Angela Corrias interviews author and illustrator Posy Simmonds at Dulwich Picture Gallery
The first thing you notice about Posy Simmonds is that her eyes don’t stop smiling. No matter what you ask or tell her, you will have the impression she’s not taking you seriously. It’s when you start delving into her books that her direct simplicity comes to light. Despite her popularity, she has the enthusiasm of a beginner.
Sipping from a glass of white wine, in the café of Dulwich Picture Gallery, just before a lecture she was going to hold, she starts recalling her French times: “I know France and I like it very much, the people, the language, the literature. I did a course at the Sorbonne in Paris and I like to come back often [It's a] beautiful city”.
Posy Simmonds is famous for her satirical cartoon strip on an English middle-class couple, George and Wendy Weber. She also published many illustrated novels, both for children, such as Lulu and the Flying Babies and Fred, and for adults, including Gemma Bovery and Tamara Drewe, released in 2007.
I would have bet that her book Gemma Bovery had been inspired directly by Flaubert’s Madame Bovary: “No, curiously, I got the inspiration for Gemma Bovery when I was in Italy. I was sitting in a café in Pisa with an Italian friend and we had in front of us a woman; she was wearing Prada and plenty of bags from shopping.
And she looked so bored! She treated her lover so badly, she was very mean with him.
Immediately my friend told me: ‘Look, doesn’t she seem like Madame Bovary?’” Her native satiric wit came immediately to light that morning in Pisa and the idea for Gemma Bovery was already in the air: “I really meant to be ironic.
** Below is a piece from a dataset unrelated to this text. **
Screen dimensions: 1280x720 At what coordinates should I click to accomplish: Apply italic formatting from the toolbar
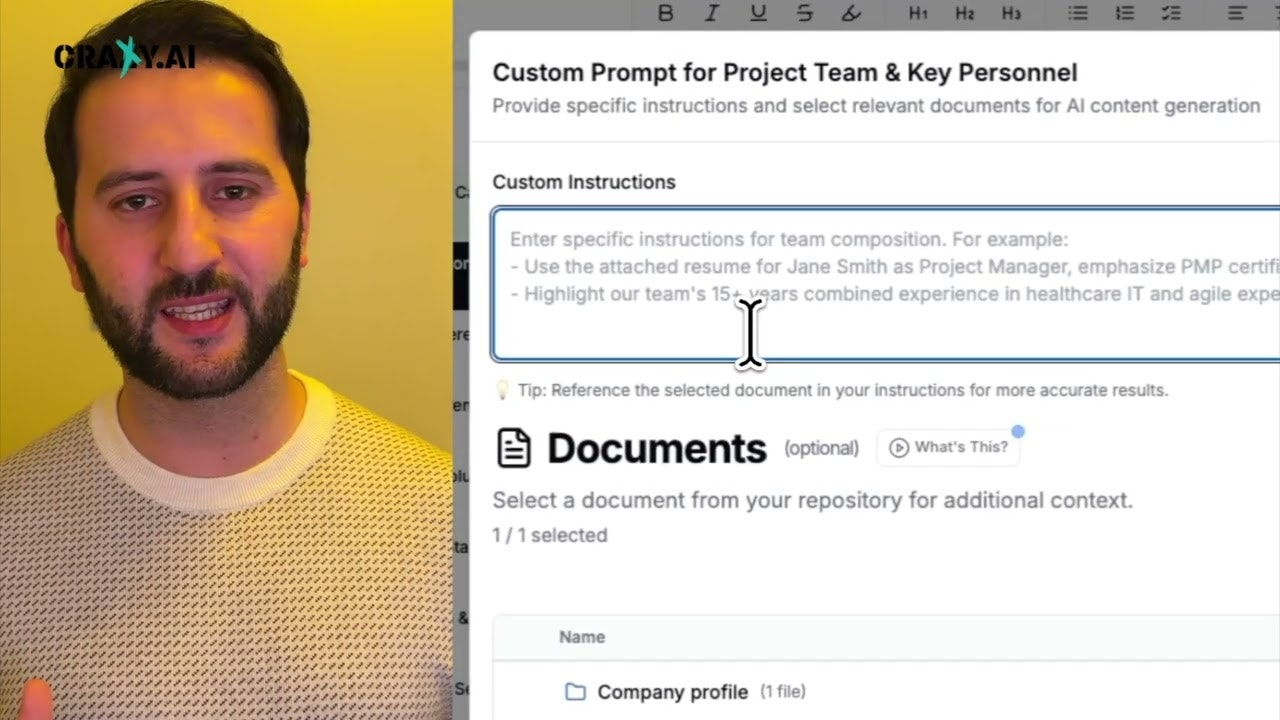(x=712, y=13)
That woman gave me the inspiration for a satiric novel about English people”.
Her stay in France, even if it was many years ago, is still vivid in her memory. “It was an unforgettable experience, maybe because it was my first time out of the country and completely alone, the very first time without my family”. Her French experience started in a “banlieue” of Paris in a weird family whose anedoctes still make her laugh. She then moved to more central accommodation and started living and absorbing French culture and lifestyle. “During the course I met people from every nationality, American, Italian, and every walk of life, few French actually because it was a course for foreigners”.
At my question “What did you miss of England when you were in France?”, her answer is prompt: “The first thing I missed is that at the beginning I couldn’t speak French very well and because of that lack of confidence I couldn’t make jokes! I also missed the way English people are not afraid of making fool of themselves, they don’t mind looking stupid, unlike Italian people who care about their ‘bella figura’, or French who rather like being admired. What I liked in France is that there was much more discussion, a very stimulating environment”. Actually you can recognize in Posy a kind of French attitude, elegance and charm, perfectly matching a witty sense of humor that even has her showing customers of the café the new steps she had learnt in tap class.
Posy’s passion has always been art, but since the beginning knew that she didn’t want her career to be in fine arts: “I have always liked drawing, I’ve been drawing since I was very young. And I love writing too”. Mixing children and adults literature doesn’t seem to scare her, she naturally considers children’s books as complicated as adults’:
“You know, children are very demanding, they like ‘strange words’, nothing naughty, of course. And the story must be as articulated as the ones for adults, I think children like something true. I use of course different characters, I wouldn’t have drunk people in a book for kids!”
It’s not without a sarcastic smile that she remembers the comments following the release of Gemma Bovery in France: “They kept wondering, it’s not a ‘bande dessinée’, it’s not a classical novel, but what is it?” And with a Gallic shrug she whispers in a perfect French accent: «C’est un roman illustré!»